GOAL:
Reproduce the data verbatim from its first line through the line containing "pos(647,162)", both of those lines included.

— BEGIN —

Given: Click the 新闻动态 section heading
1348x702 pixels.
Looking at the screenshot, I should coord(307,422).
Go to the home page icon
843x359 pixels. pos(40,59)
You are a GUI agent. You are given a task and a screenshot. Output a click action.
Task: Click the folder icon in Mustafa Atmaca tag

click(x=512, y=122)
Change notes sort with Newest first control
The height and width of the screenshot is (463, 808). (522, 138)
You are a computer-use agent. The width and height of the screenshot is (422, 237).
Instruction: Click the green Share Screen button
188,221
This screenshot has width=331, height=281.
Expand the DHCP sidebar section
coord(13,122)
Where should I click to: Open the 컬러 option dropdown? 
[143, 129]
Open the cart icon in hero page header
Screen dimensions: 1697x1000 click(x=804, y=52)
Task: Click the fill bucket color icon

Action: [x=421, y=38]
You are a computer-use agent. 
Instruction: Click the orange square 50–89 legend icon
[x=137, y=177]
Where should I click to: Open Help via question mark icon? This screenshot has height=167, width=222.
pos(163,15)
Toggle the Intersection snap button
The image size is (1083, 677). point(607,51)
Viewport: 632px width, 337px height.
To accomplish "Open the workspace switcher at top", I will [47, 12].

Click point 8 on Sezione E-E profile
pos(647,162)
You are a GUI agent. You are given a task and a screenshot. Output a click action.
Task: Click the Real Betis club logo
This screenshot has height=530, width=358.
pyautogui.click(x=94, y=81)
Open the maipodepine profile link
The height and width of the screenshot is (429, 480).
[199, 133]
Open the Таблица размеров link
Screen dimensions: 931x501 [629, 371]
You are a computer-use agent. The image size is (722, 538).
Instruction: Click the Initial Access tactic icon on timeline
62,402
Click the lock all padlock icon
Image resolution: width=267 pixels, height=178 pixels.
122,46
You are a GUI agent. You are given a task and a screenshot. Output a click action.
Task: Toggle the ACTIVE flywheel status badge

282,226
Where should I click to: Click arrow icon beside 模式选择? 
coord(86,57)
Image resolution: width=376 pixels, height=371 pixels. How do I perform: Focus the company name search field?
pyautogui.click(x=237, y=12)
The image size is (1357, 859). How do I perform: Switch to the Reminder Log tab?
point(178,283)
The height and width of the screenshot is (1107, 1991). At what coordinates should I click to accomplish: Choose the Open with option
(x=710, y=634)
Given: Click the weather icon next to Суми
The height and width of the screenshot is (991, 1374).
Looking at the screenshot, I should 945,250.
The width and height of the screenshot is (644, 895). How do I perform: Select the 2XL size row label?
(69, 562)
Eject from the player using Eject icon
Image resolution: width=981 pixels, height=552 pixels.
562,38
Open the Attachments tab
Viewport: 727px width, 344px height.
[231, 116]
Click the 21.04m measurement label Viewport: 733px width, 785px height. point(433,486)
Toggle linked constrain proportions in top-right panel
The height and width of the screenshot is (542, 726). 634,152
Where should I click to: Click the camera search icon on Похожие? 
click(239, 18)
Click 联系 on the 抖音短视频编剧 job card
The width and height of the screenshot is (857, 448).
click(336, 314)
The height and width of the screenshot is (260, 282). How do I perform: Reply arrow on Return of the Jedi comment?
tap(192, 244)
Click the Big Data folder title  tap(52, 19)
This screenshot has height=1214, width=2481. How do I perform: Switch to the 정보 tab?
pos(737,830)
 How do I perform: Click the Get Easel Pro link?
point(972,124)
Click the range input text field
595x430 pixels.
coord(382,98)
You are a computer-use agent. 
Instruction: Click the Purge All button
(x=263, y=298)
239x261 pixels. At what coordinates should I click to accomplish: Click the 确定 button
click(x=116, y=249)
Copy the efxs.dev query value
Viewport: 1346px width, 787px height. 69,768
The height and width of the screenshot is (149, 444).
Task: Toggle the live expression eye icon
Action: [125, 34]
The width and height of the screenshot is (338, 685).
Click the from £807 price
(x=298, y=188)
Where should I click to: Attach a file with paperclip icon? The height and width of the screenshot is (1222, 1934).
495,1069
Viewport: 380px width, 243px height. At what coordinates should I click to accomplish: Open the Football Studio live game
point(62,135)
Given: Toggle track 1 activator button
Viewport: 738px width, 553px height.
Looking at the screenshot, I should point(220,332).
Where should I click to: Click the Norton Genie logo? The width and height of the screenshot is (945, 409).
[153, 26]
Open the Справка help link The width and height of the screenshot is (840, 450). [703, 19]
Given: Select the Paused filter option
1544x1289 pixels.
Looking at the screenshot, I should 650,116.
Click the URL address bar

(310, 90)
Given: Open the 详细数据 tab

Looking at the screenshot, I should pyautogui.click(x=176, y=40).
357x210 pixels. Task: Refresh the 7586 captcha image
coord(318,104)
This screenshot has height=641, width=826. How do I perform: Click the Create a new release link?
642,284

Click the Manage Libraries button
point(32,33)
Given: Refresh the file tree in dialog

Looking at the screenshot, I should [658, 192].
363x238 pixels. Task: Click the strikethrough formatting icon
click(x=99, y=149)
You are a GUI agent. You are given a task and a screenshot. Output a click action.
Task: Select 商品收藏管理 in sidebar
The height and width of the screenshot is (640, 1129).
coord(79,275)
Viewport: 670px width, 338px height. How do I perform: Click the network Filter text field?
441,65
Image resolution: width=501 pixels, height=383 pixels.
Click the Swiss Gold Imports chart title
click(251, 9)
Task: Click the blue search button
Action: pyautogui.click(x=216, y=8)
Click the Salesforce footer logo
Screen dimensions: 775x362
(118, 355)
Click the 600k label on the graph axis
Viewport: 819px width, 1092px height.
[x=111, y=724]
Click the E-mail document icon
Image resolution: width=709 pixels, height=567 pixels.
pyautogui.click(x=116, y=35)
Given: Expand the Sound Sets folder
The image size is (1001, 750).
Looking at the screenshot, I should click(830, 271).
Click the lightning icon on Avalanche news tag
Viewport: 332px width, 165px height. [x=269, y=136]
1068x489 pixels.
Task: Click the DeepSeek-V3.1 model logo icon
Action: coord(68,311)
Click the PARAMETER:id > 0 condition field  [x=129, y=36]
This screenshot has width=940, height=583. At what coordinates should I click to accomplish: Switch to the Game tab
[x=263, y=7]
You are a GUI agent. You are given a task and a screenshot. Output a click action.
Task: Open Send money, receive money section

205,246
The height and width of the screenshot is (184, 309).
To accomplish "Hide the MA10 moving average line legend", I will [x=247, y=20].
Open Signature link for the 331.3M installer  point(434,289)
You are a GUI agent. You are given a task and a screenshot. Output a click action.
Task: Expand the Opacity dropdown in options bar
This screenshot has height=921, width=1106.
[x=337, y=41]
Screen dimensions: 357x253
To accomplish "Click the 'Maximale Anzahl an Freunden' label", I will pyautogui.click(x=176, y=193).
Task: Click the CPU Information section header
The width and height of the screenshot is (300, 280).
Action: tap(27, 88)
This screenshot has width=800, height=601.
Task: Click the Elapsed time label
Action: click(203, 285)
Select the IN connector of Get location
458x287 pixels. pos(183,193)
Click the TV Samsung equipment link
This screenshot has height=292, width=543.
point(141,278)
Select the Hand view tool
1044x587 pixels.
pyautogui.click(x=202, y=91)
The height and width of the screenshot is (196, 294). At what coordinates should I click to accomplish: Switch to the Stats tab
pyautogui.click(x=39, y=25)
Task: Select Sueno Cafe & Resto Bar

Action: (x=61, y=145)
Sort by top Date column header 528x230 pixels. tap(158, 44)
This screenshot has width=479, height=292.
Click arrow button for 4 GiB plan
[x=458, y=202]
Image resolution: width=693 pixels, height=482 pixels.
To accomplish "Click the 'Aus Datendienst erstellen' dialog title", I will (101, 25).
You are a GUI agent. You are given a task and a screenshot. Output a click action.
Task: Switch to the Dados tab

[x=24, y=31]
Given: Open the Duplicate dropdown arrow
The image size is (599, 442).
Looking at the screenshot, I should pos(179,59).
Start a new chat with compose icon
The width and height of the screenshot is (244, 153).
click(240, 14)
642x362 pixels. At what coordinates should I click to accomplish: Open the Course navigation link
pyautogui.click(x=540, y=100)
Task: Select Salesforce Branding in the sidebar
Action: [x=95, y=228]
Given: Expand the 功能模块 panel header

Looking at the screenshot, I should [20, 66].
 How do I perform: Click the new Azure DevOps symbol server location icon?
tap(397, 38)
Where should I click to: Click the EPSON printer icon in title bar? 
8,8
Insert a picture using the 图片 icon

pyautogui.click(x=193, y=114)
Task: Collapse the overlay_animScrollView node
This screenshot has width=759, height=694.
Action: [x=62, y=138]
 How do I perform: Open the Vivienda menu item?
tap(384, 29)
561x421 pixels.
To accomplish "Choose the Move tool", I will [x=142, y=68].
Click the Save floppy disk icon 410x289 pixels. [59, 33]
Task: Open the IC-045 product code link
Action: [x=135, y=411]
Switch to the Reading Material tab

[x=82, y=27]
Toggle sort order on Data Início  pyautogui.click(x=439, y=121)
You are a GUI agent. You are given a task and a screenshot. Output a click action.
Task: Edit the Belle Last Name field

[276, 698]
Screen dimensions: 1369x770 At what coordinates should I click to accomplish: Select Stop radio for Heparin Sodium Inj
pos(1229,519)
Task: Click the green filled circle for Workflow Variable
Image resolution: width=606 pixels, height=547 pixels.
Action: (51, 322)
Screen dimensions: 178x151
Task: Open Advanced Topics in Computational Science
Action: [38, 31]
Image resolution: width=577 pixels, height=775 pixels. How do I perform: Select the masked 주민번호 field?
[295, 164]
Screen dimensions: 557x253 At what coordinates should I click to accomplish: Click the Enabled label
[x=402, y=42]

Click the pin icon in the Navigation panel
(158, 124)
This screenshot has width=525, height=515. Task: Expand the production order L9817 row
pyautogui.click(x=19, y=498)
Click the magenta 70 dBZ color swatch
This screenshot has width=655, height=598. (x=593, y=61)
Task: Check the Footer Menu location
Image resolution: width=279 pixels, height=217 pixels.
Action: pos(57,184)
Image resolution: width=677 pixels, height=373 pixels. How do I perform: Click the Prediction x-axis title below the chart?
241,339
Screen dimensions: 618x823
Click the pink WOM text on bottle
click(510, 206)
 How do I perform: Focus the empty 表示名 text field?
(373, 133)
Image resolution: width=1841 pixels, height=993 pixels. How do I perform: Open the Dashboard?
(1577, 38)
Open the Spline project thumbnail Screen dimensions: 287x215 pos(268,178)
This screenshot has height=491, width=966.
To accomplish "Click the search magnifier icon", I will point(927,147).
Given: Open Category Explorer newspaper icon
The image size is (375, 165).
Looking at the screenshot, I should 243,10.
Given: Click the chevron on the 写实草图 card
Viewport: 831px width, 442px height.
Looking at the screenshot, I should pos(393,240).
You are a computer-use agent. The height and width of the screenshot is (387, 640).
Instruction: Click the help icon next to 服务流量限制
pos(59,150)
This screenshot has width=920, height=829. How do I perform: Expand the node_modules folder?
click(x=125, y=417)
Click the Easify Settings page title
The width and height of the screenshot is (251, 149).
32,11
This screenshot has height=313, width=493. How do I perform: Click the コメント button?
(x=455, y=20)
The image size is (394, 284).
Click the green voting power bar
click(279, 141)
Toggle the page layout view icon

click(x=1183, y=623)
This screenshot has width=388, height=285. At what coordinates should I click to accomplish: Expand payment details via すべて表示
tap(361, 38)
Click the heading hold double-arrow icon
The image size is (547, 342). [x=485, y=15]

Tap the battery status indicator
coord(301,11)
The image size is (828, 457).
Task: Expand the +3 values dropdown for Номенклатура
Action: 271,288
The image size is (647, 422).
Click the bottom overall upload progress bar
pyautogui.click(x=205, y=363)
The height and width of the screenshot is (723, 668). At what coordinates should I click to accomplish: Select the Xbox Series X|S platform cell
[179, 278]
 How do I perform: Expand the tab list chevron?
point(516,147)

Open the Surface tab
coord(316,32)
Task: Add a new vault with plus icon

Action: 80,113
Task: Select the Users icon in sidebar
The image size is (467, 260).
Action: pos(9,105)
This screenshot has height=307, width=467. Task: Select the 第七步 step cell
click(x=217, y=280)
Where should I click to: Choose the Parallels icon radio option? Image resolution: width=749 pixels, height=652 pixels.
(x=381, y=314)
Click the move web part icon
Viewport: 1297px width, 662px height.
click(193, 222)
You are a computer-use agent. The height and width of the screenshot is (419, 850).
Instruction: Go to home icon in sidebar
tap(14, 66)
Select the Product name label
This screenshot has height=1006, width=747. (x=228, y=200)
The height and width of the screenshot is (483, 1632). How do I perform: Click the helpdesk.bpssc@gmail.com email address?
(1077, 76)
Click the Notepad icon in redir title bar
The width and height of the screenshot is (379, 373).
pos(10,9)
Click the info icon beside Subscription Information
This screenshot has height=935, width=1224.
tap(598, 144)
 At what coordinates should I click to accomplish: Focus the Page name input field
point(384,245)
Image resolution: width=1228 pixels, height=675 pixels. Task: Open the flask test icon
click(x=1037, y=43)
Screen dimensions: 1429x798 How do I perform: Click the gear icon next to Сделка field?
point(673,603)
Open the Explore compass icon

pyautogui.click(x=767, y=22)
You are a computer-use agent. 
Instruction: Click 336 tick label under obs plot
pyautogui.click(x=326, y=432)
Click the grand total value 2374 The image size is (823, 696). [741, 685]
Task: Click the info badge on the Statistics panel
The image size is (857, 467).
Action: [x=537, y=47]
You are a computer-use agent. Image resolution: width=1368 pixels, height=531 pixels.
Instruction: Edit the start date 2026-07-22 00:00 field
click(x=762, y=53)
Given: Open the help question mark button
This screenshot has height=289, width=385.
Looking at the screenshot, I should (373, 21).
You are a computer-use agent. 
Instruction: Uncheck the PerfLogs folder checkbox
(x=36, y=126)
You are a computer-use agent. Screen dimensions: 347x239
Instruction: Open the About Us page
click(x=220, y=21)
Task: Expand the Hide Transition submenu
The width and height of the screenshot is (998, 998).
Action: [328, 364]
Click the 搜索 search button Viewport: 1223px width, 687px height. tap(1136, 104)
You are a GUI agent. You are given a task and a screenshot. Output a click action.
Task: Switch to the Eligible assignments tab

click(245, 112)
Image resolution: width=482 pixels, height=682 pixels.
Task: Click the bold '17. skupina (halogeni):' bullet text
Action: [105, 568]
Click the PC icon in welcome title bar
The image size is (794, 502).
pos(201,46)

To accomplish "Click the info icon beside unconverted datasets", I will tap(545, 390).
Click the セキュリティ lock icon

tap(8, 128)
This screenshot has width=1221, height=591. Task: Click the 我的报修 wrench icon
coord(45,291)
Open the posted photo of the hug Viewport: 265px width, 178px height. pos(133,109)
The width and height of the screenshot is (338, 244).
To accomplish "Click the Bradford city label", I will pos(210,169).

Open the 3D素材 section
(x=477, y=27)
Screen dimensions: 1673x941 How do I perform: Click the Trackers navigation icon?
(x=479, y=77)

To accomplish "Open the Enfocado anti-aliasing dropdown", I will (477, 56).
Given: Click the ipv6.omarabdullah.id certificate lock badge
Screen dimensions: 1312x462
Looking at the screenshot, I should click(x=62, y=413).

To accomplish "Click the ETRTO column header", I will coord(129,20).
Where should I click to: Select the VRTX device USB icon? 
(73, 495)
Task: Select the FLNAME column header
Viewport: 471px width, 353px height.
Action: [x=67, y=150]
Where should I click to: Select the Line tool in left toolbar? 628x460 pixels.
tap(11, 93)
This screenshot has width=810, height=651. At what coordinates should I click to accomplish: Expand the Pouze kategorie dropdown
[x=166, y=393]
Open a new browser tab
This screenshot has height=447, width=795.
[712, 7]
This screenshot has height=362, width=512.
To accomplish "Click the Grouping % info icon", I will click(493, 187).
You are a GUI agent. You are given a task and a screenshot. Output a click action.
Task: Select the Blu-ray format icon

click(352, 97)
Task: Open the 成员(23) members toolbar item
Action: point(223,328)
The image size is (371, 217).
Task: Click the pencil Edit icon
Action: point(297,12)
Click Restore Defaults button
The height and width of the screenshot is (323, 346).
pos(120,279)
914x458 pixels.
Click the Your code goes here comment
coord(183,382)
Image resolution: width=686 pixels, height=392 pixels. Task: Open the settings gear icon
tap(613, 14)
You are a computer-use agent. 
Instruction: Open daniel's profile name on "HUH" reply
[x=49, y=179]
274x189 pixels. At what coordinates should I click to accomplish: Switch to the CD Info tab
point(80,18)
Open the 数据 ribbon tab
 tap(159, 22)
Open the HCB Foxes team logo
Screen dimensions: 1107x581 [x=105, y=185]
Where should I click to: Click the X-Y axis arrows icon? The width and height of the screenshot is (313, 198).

— END —

ANSWER TO THIS PROBLEM:
Given: Click the 新闻动态 section heading
1348x702 pixels.
Looking at the screenshot, I should coord(307,422).
Go to the home page icon
843x359 pixels. pos(40,59)
You are a GUI agent. You are given a task and a screenshot. Output a click action.
Task: Click the folder icon in Mustafa Atmaca tag

click(x=512, y=122)
Change notes sort with Newest first control
The height and width of the screenshot is (463, 808). (522, 138)
You are a computer-use agent. The width and height of the screenshot is (422, 237).
Instruction: Click the green Share Screen button
188,221
This screenshot has width=331, height=281.
Expand the DHCP sidebar section
coord(13,122)
Where should I click to: Open the 컬러 option dropdown? 
[143, 129]
Open the cart icon in hero page header
Screen dimensions: 1697x1000 click(x=804, y=52)
Task: Click the fill bucket color icon

Action: [x=421, y=38]
You are a computer-use agent. 
Instruction: Click the orange square 50–89 legend icon
[x=137, y=177]
Where should I click to: Open Help via question mark icon? This screenshot has height=167, width=222.
pos(163,15)
Toggle the Intersection snap button
The image size is (1083, 677). point(607,51)
Viewport: 632px width, 337px height.
To accomplish "Open the workspace switcher at top", I will [47, 12].

Click point 8 on Sezione E-E profile
pos(647,162)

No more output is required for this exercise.